Provided records:

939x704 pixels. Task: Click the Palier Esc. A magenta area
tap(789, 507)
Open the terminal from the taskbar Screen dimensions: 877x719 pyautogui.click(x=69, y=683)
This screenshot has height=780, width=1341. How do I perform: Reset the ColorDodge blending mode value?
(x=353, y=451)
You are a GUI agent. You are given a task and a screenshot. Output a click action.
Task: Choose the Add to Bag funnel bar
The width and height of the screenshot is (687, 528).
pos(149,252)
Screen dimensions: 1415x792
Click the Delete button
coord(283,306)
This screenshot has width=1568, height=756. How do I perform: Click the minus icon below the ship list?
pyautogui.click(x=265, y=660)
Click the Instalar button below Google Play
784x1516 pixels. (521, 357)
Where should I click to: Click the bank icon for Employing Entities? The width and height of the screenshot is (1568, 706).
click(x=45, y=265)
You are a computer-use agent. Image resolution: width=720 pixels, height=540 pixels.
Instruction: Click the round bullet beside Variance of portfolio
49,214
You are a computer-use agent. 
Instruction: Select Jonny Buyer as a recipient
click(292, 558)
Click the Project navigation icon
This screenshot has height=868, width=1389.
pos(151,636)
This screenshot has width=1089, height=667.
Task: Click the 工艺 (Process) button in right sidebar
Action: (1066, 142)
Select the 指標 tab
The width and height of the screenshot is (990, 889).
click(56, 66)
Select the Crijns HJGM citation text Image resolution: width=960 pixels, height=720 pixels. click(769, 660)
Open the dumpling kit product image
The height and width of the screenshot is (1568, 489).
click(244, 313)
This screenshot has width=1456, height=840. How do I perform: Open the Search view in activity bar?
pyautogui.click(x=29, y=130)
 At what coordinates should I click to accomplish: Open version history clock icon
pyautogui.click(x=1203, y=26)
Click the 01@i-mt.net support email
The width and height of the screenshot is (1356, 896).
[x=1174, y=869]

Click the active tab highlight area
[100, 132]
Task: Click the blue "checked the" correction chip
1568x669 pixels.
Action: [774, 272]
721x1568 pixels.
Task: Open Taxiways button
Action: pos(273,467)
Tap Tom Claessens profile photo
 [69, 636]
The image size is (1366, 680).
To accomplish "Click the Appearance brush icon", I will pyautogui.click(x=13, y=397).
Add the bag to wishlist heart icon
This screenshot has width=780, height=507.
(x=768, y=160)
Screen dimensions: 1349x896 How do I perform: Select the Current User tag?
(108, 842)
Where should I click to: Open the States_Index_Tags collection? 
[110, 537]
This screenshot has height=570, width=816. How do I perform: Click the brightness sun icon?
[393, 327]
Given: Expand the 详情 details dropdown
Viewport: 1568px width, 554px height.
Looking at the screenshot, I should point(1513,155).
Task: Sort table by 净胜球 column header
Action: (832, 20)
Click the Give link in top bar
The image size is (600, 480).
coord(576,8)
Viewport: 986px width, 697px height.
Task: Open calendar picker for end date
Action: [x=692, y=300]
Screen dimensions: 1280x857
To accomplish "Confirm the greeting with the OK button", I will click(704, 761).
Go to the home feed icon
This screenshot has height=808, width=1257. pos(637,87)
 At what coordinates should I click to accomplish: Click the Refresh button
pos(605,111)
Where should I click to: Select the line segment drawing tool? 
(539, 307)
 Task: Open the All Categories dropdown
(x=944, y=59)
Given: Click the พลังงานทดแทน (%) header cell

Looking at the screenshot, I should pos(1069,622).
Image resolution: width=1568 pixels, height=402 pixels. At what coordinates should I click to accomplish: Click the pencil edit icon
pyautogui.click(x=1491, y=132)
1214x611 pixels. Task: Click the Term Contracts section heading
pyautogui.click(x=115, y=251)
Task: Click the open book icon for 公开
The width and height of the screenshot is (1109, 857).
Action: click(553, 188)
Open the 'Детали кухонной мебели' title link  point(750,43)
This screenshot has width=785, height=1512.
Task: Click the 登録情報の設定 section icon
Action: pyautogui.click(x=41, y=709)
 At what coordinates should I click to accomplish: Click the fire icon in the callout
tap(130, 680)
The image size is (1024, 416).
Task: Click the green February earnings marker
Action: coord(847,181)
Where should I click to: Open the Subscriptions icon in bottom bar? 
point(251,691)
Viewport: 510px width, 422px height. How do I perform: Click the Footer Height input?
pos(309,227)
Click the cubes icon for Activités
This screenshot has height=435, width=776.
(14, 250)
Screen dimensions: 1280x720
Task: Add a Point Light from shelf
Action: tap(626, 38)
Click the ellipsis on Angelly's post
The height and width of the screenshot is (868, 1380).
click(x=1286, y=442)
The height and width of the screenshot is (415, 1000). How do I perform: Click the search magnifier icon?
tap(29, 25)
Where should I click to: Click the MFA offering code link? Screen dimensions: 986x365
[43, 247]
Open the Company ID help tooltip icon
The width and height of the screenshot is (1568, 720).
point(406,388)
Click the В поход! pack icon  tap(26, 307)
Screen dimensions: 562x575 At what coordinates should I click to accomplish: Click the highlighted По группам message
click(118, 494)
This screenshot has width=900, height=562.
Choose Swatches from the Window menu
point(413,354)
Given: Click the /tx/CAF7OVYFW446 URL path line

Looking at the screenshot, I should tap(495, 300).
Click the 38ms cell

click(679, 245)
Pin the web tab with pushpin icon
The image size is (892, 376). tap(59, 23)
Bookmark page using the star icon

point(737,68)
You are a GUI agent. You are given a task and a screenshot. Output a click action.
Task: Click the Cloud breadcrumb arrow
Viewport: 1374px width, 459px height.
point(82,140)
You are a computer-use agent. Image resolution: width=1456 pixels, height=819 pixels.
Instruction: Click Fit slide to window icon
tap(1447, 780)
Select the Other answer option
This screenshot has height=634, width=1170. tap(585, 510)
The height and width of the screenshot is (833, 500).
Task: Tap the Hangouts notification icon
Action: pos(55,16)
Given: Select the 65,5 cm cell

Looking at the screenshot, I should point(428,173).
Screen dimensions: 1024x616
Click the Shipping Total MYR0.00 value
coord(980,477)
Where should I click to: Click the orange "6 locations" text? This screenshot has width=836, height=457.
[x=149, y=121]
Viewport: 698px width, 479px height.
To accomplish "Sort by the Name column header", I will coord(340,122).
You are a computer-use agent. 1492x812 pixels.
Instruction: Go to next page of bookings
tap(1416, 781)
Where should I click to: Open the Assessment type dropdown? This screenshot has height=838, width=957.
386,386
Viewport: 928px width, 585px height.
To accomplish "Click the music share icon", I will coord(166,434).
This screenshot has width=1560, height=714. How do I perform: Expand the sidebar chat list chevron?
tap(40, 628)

Assignment:
Print each record word for word.

Output:
939x704 pixels. Task: Click the Palier Esc. A magenta area
tap(789, 507)
Open the terminal from the taskbar Screen dimensions: 877x719 pyautogui.click(x=69, y=683)
This screenshot has height=780, width=1341. How do I perform: Reset the ColorDodge blending mode value?
(x=353, y=451)
You are a GUI agent. You are given a task and a screenshot. Output a click action.
Task: Choose the Add to Bag funnel bar
The width and height of the screenshot is (687, 528).
pos(149,252)
Screen dimensions: 1415x792
Click the Delete button
coord(283,306)
This screenshot has width=1568, height=756. How do I perform: Click the minus icon below the ship list?
pyautogui.click(x=265, y=660)
Click the Instalar button below Google Play
784x1516 pixels. (521, 357)
Where should I click to: Click the bank icon for Employing Entities? The width and height of the screenshot is (1568, 706).
click(x=45, y=265)
You are a computer-use agent. Image resolution: width=720 pixels, height=540 pixels.
Instruction: Click the round bullet beside Variance of portfolio
49,214
You are a computer-use agent. 
Instruction: Select Jonny Buyer as a recipient
click(292, 558)
Click the Project navigation icon
This screenshot has height=868, width=1389.
pos(151,636)
This screenshot has width=1089, height=667.
Task: Click the 工艺 (Process) button in right sidebar
Action: (1066, 142)
Select the 指標 tab
The width and height of the screenshot is (990, 889).
click(56, 66)
Select the Crijns HJGM citation text Image resolution: width=960 pixels, height=720 pixels. click(769, 660)
Open the dumpling kit product image
The height and width of the screenshot is (1568, 489).
click(244, 313)
This screenshot has width=1456, height=840. How do I perform: Open the Search view in activity bar?
pyautogui.click(x=29, y=130)
 At what coordinates should I click to accomplish: Open version history clock icon
pyautogui.click(x=1203, y=26)
Click the 01@i-mt.net support email
The width and height of the screenshot is (1356, 896).
[x=1174, y=869]

Click the active tab highlight area
[100, 132]
Task: Click the blue "checked the" correction chip
1568x669 pixels.
Action: [774, 272]
721x1568 pixels.
Task: Open Taxiways button
Action: pos(273,467)
Tap Tom Claessens profile photo
 [69, 636]
The image size is (1366, 680).
To accomplish "Click the Appearance brush icon", I will pyautogui.click(x=13, y=397).
Add the bag to wishlist heart icon
This screenshot has width=780, height=507.
(x=768, y=160)
Screen dimensions: 1349x896 How do I perform: Select the Current User tag?
(108, 842)
Where should I click to: Open the States_Index_Tags collection? 
[110, 537]
This screenshot has height=570, width=816. How do I perform: Click the brightness sun icon?
[393, 327]
Given: Expand the 详情 details dropdown
Viewport: 1568px width, 554px height.
Looking at the screenshot, I should point(1513,155).
Task: Sort table by 净胜球 column header
Action: (832, 20)
Click the Give link in top bar
The image size is (600, 480).
coord(576,8)
Viewport: 986px width, 697px height.
Task: Open calendar picker for end date
Action: [x=692, y=300]
Screen dimensions: 1280x857
To accomplish "Confirm the greeting with the OK button", I will click(704, 761).
Go to the home feed icon
This screenshot has height=808, width=1257. pos(637,87)
 At what coordinates should I click to accomplish: Click the Refresh button
pos(605,111)
Where should I click to: Select the line segment drawing tool? 
(539, 307)
 Task: Open the All Categories dropdown
(x=944, y=59)
Given: Click the พลังงานทดแทน (%) header cell

Looking at the screenshot, I should pos(1069,622).
Image resolution: width=1568 pixels, height=402 pixels. At what coordinates should I click to accomplish: Click the pencil edit icon
pyautogui.click(x=1491, y=132)
1214x611 pixels. Task: Click the Term Contracts section heading
pyautogui.click(x=115, y=251)
Task: Click the open book icon for 公开
The width and height of the screenshot is (1109, 857).
Action: click(553, 188)
Open the 'Детали кухонной мебели' title link  point(750,43)
This screenshot has width=785, height=1512.
Task: Click the 登録情報の設定 section icon
Action: pyautogui.click(x=41, y=709)
 At what coordinates should I click to accomplish: Click the fire icon in the callout
tap(130, 680)
The image size is (1024, 416).
Task: Click the green February earnings marker
Action: coord(847,181)
Where should I click to: Open the Subscriptions icon in bottom bar? 
point(251,691)
Viewport: 510px width, 422px height. How do I perform: Click the Footer Height input?
pos(309,227)
Click the cubes icon for Activités
This screenshot has height=435, width=776.
(14, 250)
Screen dimensions: 1280x720
Task: Add a Point Light from shelf
Action: tap(626, 38)
Click the ellipsis on Angelly's post
The height and width of the screenshot is (868, 1380).
click(x=1286, y=442)
The height and width of the screenshot is (415, 1000). How do I perform: Click the search magnifier icon?
tap(29, 25)
Where should I click to: Click the MFA offering code link? Screen dimensions: 986x365
[43, 247]
Open the Company ID help tooltip icon
The width and height of the screenshot is (1568, 720).
point(406,388)
Click the В поход! pack icon  tap(26, 307)
Screen dimensions: 562x575 At what coordinates should I click to accomplish: Click the highlighted По группам message
click(118, 494)
This screenshot has width=900, height=562.
Choose Swatches from the Window menu
point(413,354)
Given: Click the /tx/CAF7OVYFW446 URL path line

Looking at the screenshot, I should tap(495, 300).
Click the 38ms cell

click(679, 245)
Pin the web tab with pushpin icon
The image size is (892, 376). tap(59, 23)
Bookmark page using the star icon

point(737,68)
You are a GUI agent. You are given a task and a screenshot. Output a click action.
Task: Click the Cloud breadcrumb arrow
Viewport: 1374px width, 459px height.
point(82,140)
You are a computer-use agent. Image resolution: width=1456 pixels, height=819 pixels.
Instruction: Click Fit slide to window icon
tap(1447, 780)
Select the Other answer option
This screenshot has height=634, width=1170. tap(585, 510)
The height and width of the screenshot is (833, 500).
Task: Tap the Hangouts notification icon
Action: pos(55,16)
Given: Select the 65,5 cm cell

Looking at the screenshot, I should point(428,173).
Screen dimensions: 1024x616
Click the Shipping Total MYR0.00 value
coord(980,477)
Where should I click to: Click the orange "6 locations" text? This screenshot has width=836, height=457.
[x=149, y=121]
Viewport: 698px width, 479px height.
To accomplish "Sort by the Name column header", I will coord(340,122).
You are a computer-use agent. 1492x812 pixels.
Instruction: Go to next page of bookings
tap(1416, 781)
Where should I click to: Open the Assessment type dropdown? This screenshot has height=838, width=957.
386,386
Viewport: 928px width, 585px height.
To accomplish "Click the music share icon", I will coord(166,434).
This screenshot has width=1560, height=714. How do I perform: Expand the sidebar chat list chevron?
tap(40, 628)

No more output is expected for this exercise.